WORK TASK: No pictures belong in the answer. Repeat all the entries exactly.

[[ DATA TO PROCESS open ]]

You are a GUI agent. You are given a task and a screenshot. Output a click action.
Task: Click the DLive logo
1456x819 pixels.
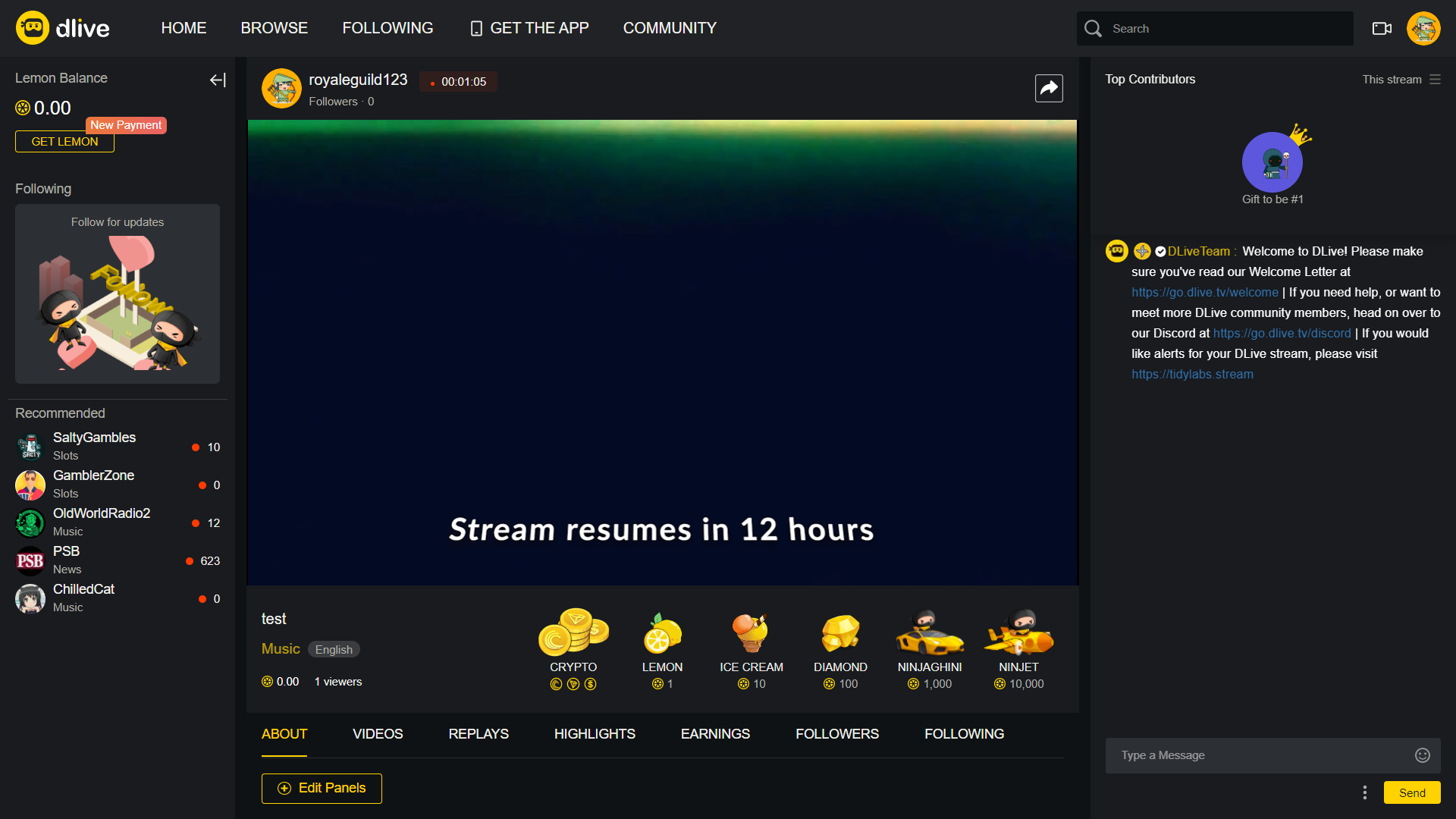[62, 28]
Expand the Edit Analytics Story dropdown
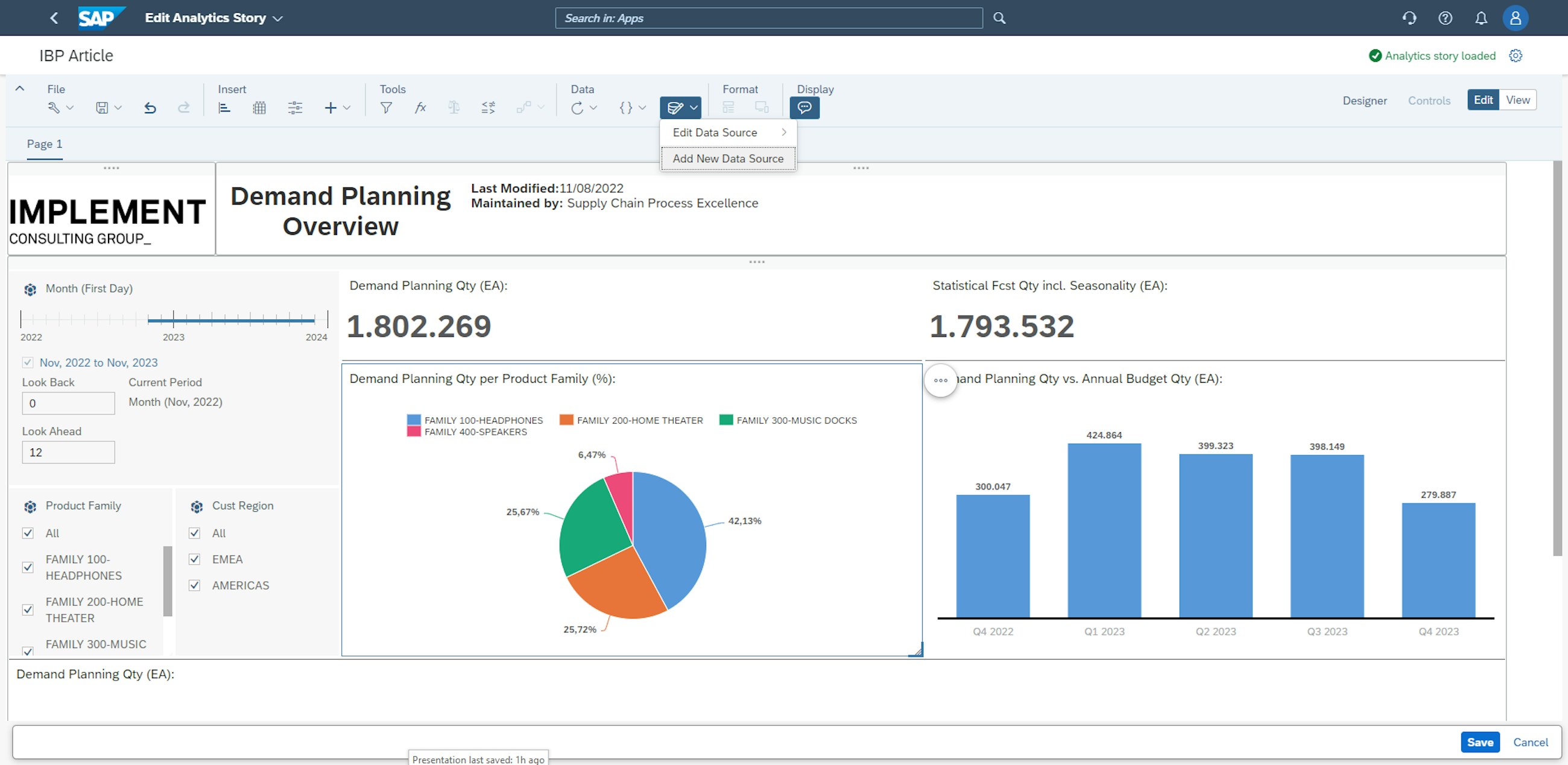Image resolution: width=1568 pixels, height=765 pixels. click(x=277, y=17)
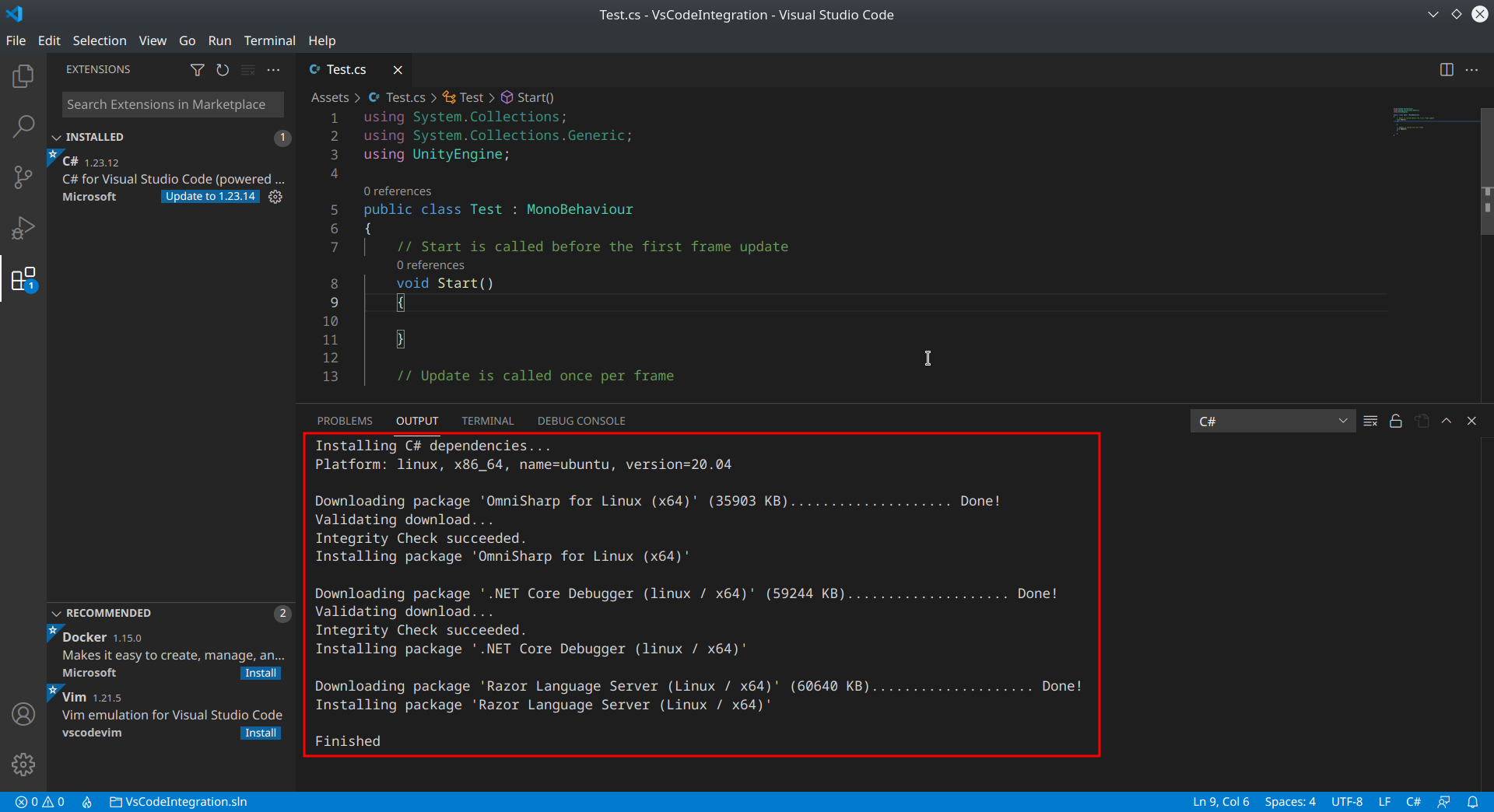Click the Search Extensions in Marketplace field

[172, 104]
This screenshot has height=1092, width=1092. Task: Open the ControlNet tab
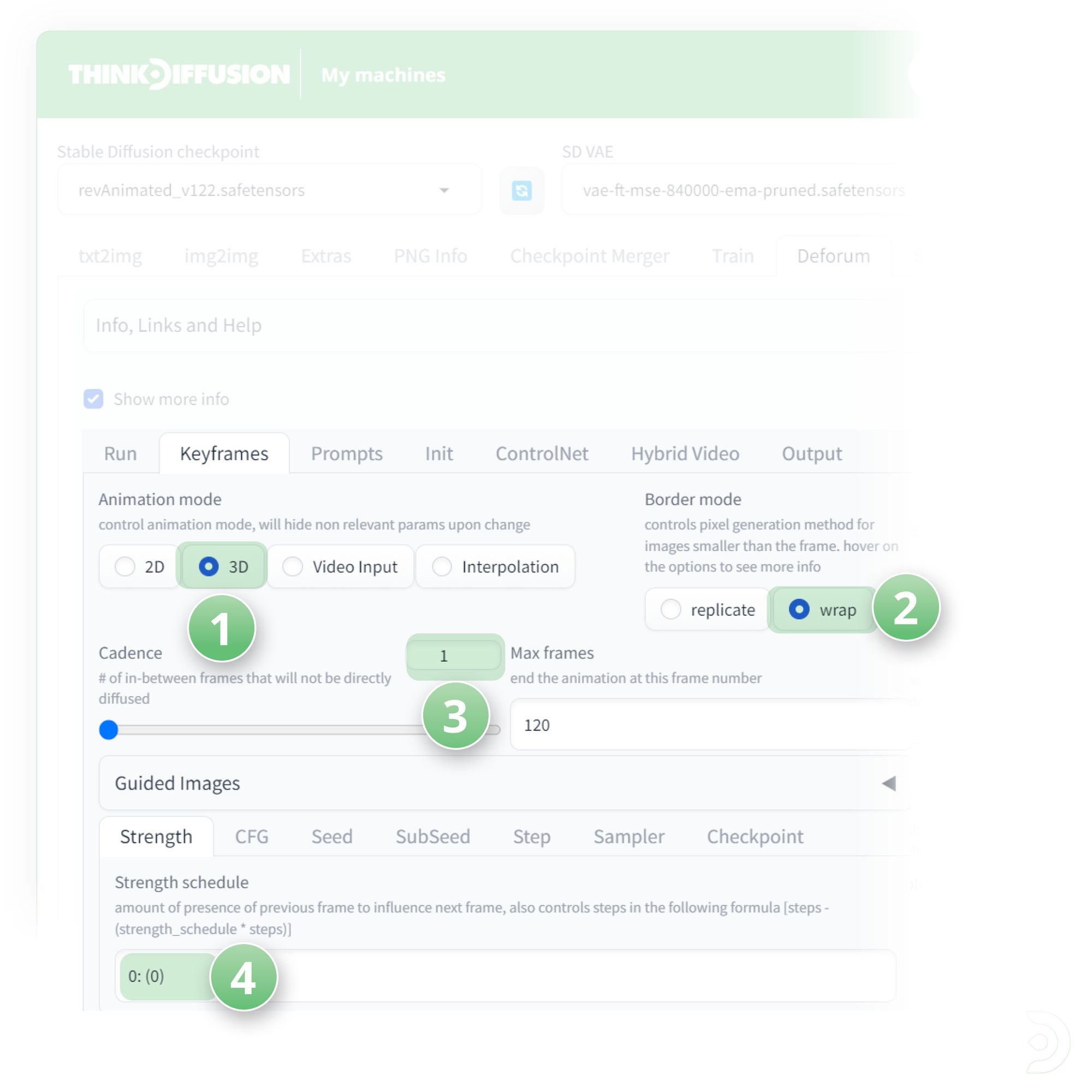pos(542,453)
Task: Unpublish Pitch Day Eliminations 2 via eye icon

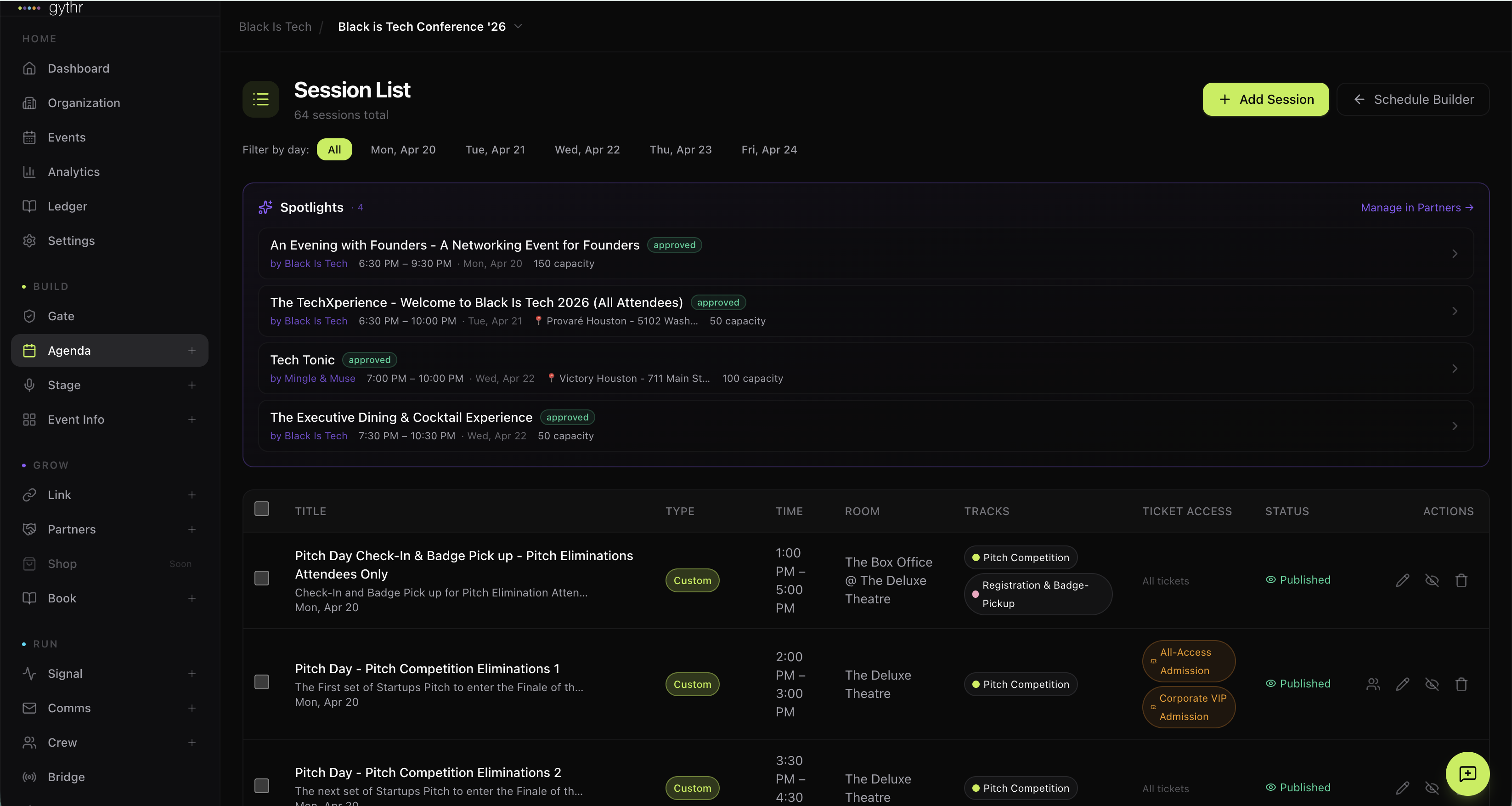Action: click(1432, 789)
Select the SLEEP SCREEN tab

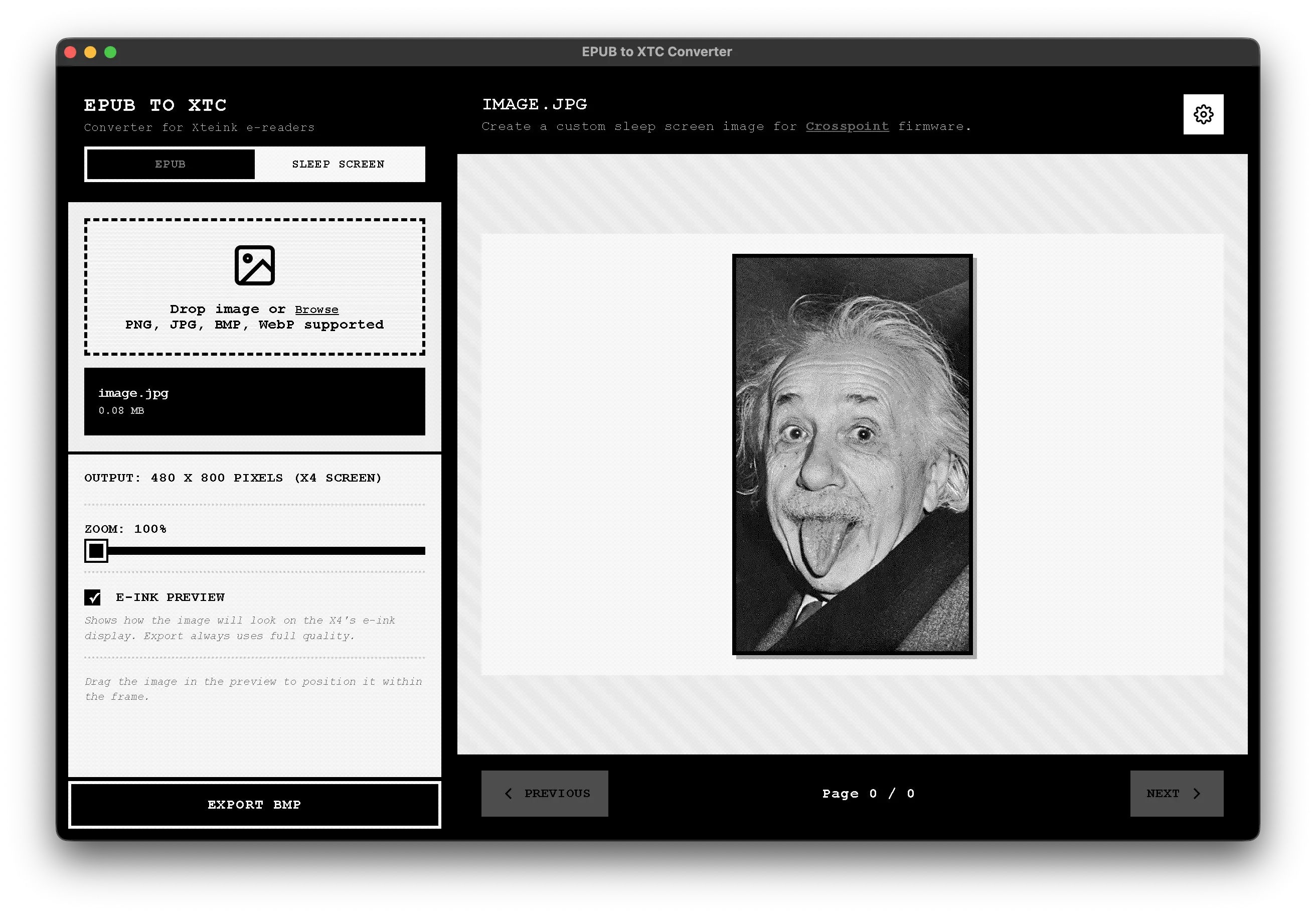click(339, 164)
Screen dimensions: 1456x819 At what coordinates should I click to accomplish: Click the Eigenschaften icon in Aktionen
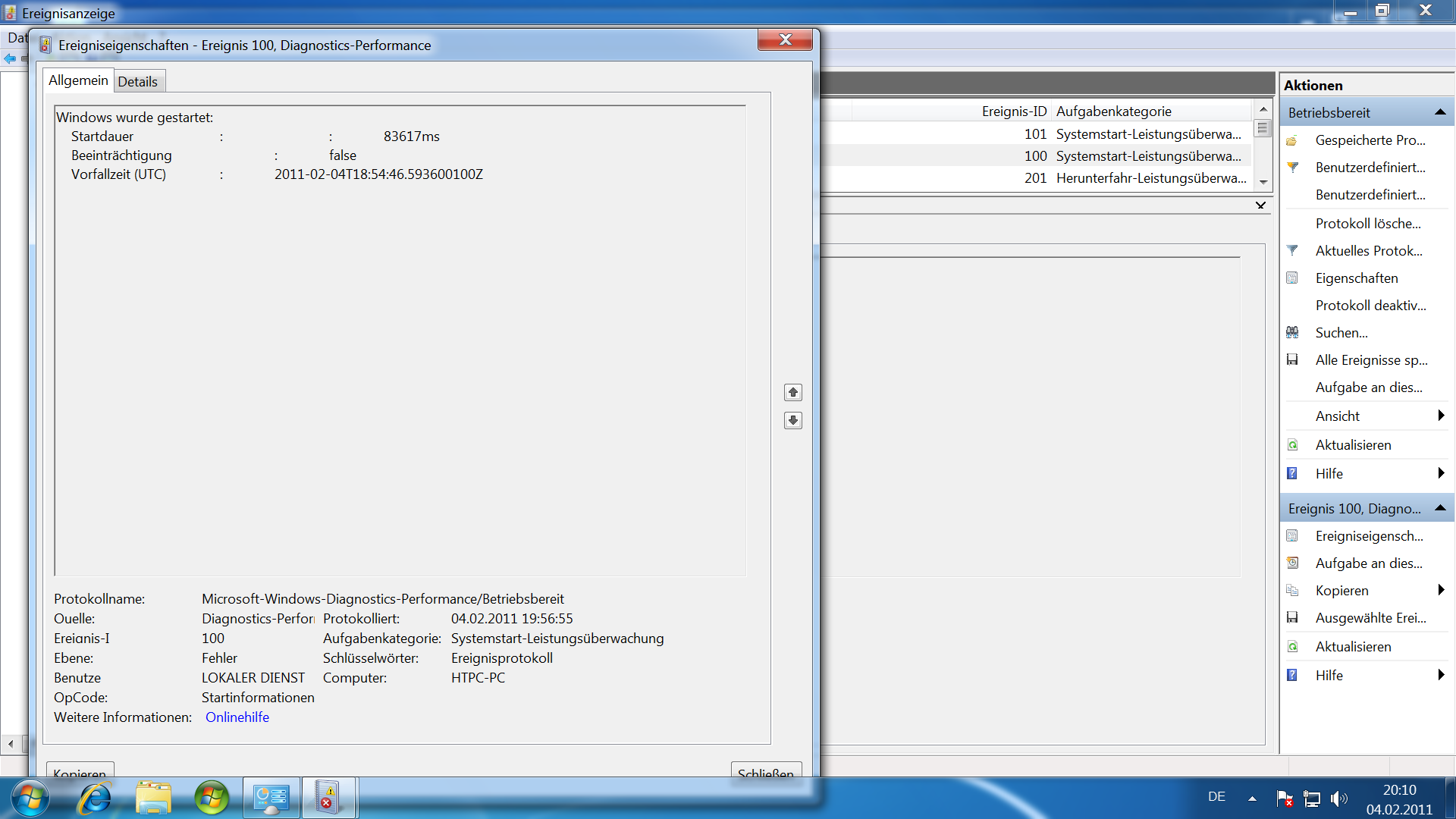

[[ DATA TO PROCESS closed ]]

TASK RESULT:
You are a GUI agent. You are given a task and a screenshot. Output a click action.
Task: Click the DLive logo
1456x819 pixels.
[62, 28]
Expand the Edit Analytics Story dropdown
Image resolution: width=1568 pixels, height=765 pixels. click(x=277, y=17)
Click the Search Extensions in Marketplace field

[172, 104]
This screenshot has height=1092, width=1092. Task: Open the ControlNet tab
pos(542,453)
Task: Unpublish Pitch Day Eliminations 2 via eye icon

Action: click(1432, 789)
Select the SLEEP SCREEN tab

click(339, 164)
Screen dimensions: 1456x819 At what coordinates should I click to accomplish: Click the Eigenschaften icon in Aktionen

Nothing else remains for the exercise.